Stored data

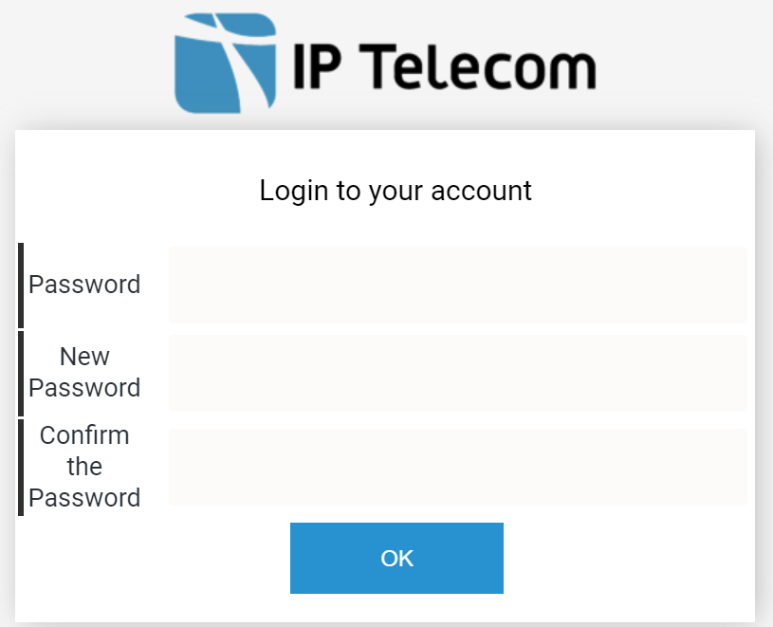Click the word Login in the heading

(x=294, y=192)
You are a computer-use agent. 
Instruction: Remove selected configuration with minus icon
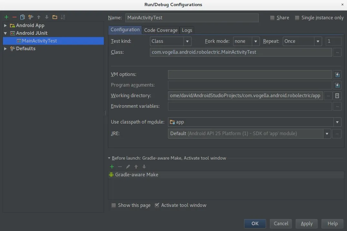pos(15,17)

● **WHAT YOU SHOULD DO**: Only the lines from the line with "You are a computer-use agent." through the closing line of the data, both included, should be set down, exactly as written and without pictures.

● **WRITTEN REPLY**:
You are a computer-use agent. 
Instruction: Remove selected configuration with minus icon
pos(15,17)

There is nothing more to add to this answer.